- DIRECTIONS FOR THIS TASK -
Please write out the listing again, keeping every character the same.

• • • • • • •

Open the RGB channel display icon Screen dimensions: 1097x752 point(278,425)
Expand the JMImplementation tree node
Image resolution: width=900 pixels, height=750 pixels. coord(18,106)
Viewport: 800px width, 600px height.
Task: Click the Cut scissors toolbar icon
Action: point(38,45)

• • • • • • •

- WRITTEN ANSWER -
Open the RGB channel display icon Screen dimensions: 1097x752 point(278,425)
Expand the JMImplementation tree node
Image resolution: width=900 pixels, height=750 pixels. coord(18,106)
Viewport: 800px width, 600px height.
Task: Click the Cut scissors toolbar icon
Action: point(38,45)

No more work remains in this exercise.